→ RECORDS FOR THE TASK
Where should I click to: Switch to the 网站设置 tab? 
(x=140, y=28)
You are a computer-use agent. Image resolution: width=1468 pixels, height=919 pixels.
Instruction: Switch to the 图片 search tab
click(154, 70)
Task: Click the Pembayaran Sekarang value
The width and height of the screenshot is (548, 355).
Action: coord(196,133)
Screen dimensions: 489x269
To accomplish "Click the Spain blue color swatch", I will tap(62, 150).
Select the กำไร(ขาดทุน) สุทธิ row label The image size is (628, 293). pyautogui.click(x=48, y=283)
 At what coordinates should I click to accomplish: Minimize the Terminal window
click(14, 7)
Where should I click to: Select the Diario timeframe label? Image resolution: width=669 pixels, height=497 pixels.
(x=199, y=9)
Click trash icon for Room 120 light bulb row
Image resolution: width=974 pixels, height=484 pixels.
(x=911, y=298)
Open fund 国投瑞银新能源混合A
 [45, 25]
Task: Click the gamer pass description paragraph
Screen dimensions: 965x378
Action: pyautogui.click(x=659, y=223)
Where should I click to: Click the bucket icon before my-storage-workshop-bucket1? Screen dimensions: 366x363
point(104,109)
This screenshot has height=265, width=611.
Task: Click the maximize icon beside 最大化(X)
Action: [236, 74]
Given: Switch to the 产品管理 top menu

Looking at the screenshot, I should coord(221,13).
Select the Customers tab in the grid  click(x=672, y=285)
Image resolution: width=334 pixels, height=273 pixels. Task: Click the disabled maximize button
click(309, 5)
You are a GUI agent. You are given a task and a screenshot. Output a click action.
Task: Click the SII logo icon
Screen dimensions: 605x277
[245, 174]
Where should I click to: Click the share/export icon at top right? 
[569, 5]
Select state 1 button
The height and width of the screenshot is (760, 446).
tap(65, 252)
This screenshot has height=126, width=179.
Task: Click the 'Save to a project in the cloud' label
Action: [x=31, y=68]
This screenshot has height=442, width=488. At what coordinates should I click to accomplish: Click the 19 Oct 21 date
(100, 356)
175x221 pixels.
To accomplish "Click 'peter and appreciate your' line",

→ EXERCISE AIM
Return word for word the lines above from the line with "Where should I click to: Click the bucket" to the line with "Select state 1 button", including both and leaving out all others.

→ WORKED SOLUTION
Where should I click to: Click the bucket icon before my-storage-workshop-bucket1? Screen dimensions: 366x363
point(104,109)
This screenshot has height=265, width=611.
Task: Click the maximize icon beside 最大化(X)
Action: [236, 74]
Given: Switch to the 产品管理 top menu

Looking at the screenshot, I should coord(221,13).
Select the Customers tab in the grid  click(x=672, y=285)
Image resolution: width=334 pixels, height=273 pixels. Task: Click the disabled maximize button
click(309, 5)
You are a GUI agent. You are given a task and a screenshot. Output a click action.
Task: Click the SII logo icon
Screen dimensions: 605x277
[245, 174]
Where should I click to: Click the share/export icon at top right? 
[569, 5]
Select state 1 button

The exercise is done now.